What we learned from toxicological studies for cadmium-based quantum dots in mice

抄録

Quantum dot 705 (QD705) is a cadmium/selenium/tellurium (Cd/Se/Te)-based nanocrystal. The near-infrared fluorescence emitted by QD705 may render it useful as a probe for detecting vasculature and imaging in vivo. To evaluate the safety of QD705 for clinical application, we conducted a series of toxicology studies in mice. First, we investigated kinetics and tissues distribution of QD705 after intravenous injection. Compared with Cd ion, QD705 had a longer retention time in plasma, spleen, carcass and kidneys, and accumulated in spleen, liver, and kidneys up to 6 months.
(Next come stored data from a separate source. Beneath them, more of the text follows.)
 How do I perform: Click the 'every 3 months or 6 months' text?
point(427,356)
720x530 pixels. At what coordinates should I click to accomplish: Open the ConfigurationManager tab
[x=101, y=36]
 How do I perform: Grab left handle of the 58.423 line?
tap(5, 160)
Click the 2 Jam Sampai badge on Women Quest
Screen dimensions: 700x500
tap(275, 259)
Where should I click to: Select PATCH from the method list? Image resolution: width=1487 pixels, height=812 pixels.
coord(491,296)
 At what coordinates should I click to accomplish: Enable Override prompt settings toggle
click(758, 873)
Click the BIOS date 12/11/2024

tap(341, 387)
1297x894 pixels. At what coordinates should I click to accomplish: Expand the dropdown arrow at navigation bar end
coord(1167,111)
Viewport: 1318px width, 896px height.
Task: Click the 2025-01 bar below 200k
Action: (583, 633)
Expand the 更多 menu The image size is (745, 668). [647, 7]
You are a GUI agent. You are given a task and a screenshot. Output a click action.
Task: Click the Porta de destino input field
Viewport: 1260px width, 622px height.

Tissues distribution of QD705 could be predicted by a physiologically-based pharmacokinetic model. Furthermore, QD705 slowly degraded and released toxic Cd ion in the kidneys. Toxicities were observed in the liver and kidneys on week 12 and 16. Because drug delivery via the lung and lung imaging are potential applications of QDs, we also evaluated the biological effects of QD705 in the lungs of mice. Intratracheal instillation of a single dose of QD705 reduced pulmonary function and persistently induced acute neutrophil infiltration, followed by interstitial lymphocyte infiltration and a granulomatous reaction on day 17 and 90. We further observed that Toll-like receptor pathways were important mechanisms for QD705-induced inflammatory reactions in mouse macrophages. In summary, QD705 tended to accumulate in certain tissues with delayed degradation and toxicities in target organs for weeks later after intravenous injection. The lung was a dangerous route of administration for QD705. While some QD705 remained intact after intratracheal instillation, QD705 induced acute and persistent adverse responses in the lung.